Data section =>
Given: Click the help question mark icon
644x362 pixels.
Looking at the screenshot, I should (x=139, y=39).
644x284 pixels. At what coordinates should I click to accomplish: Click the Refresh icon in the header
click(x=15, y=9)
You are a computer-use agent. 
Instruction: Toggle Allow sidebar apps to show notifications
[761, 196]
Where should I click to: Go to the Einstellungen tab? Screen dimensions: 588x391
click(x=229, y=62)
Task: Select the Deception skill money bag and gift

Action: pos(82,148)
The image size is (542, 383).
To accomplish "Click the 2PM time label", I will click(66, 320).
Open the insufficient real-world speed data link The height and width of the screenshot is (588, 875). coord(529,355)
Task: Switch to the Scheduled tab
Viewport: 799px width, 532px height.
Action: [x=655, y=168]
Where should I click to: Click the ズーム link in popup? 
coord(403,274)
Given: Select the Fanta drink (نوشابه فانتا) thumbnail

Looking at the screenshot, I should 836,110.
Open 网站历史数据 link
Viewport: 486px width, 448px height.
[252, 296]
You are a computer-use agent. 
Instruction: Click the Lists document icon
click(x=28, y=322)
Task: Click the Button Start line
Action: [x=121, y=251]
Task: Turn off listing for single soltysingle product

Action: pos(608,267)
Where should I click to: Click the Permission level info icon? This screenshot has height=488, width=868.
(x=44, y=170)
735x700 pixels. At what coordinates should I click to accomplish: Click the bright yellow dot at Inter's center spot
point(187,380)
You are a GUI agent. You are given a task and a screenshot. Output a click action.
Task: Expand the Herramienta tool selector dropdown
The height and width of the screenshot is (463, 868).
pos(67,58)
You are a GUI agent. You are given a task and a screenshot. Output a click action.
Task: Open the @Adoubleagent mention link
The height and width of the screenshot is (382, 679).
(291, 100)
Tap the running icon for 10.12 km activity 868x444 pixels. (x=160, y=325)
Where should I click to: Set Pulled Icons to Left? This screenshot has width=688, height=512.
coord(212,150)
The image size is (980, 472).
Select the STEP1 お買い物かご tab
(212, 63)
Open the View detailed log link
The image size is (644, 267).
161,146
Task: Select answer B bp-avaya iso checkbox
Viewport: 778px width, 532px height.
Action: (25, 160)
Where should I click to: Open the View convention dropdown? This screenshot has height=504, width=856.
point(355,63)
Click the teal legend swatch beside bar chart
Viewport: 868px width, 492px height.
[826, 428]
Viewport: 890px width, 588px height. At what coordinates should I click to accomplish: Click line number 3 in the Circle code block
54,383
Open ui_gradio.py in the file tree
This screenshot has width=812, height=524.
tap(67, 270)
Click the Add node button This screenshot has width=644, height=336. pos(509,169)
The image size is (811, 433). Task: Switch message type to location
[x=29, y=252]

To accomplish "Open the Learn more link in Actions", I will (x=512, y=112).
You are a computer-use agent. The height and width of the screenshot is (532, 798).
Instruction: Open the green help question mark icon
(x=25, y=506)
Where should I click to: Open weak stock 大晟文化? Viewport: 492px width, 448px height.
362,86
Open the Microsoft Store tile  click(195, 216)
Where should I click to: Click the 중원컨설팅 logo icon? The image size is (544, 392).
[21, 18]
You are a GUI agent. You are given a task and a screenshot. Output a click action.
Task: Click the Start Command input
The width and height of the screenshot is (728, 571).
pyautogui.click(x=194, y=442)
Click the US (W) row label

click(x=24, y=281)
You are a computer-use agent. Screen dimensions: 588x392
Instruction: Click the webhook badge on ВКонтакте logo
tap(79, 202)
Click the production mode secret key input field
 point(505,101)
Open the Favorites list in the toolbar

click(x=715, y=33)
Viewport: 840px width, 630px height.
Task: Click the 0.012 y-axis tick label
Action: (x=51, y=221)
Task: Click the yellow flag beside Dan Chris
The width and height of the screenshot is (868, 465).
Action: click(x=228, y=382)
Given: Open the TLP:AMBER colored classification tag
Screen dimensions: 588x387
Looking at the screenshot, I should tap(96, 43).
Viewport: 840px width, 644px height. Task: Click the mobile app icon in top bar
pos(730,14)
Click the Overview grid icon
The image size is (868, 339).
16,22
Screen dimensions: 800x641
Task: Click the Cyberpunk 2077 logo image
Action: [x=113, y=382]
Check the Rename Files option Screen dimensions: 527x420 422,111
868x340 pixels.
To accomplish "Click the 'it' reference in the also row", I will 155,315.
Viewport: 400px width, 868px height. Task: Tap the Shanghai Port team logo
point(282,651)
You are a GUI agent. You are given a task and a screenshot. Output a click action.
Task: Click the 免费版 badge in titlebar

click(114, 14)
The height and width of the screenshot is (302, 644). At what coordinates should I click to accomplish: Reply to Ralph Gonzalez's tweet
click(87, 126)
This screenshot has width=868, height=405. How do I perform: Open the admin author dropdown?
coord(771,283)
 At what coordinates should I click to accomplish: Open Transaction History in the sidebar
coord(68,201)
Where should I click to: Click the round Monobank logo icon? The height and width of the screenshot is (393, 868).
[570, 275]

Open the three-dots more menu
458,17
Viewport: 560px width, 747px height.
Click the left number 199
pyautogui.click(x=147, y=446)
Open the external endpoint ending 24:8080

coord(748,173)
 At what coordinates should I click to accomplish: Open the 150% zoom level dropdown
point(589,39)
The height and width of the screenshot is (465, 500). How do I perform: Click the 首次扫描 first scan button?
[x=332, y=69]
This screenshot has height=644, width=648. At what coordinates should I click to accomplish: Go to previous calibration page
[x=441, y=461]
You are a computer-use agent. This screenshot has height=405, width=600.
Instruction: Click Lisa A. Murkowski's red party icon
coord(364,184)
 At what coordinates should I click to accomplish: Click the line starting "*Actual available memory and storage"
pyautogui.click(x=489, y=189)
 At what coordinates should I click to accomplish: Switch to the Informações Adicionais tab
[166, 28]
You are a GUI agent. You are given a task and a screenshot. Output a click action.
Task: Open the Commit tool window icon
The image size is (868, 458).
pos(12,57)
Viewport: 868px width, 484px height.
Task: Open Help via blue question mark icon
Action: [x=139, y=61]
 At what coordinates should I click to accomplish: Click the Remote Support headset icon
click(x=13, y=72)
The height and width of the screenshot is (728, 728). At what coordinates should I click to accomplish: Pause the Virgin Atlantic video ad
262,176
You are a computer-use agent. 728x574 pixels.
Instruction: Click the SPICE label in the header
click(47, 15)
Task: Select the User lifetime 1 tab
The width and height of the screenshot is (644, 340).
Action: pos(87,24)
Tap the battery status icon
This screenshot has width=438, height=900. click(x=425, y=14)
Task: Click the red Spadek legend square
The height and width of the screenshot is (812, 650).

Exercise prompt => Using the entries above, tally how many lines have the word "computer" in them; write the number and nothing more.

Answer box => 6